(Problem to work on): From the records below, print exactly the lines starting at the one containing "Viewport: 732px width, 412px height." and ending at the one containing "Click the Load Attributes button", ends included, and nothing else.

(Entries shown):
....................
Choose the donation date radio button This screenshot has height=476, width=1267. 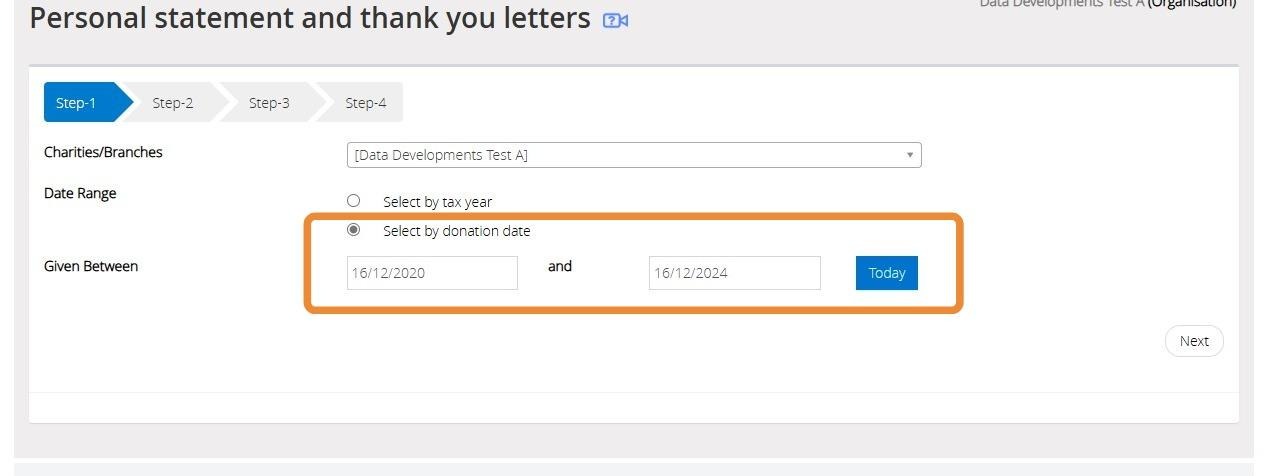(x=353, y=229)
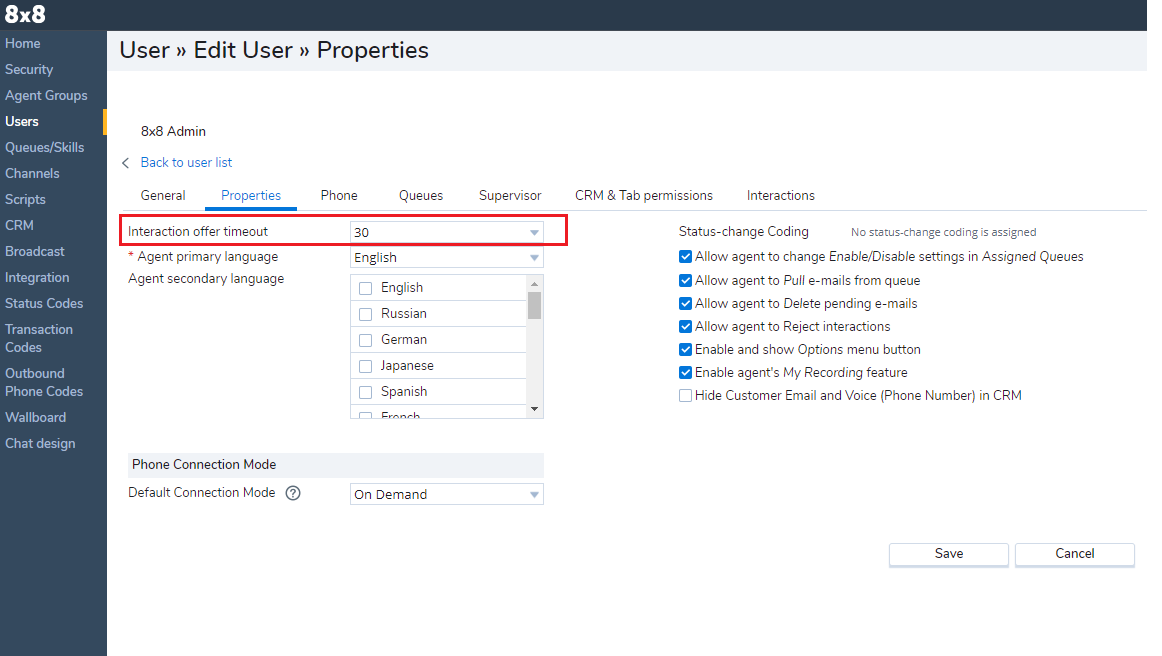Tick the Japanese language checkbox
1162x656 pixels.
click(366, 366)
....................
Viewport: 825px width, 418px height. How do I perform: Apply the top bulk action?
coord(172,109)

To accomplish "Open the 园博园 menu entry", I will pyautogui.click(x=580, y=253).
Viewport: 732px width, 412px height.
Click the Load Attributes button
....................
(Task output):
Viewport: 732px width, 412px height.
Click the Load Attributes button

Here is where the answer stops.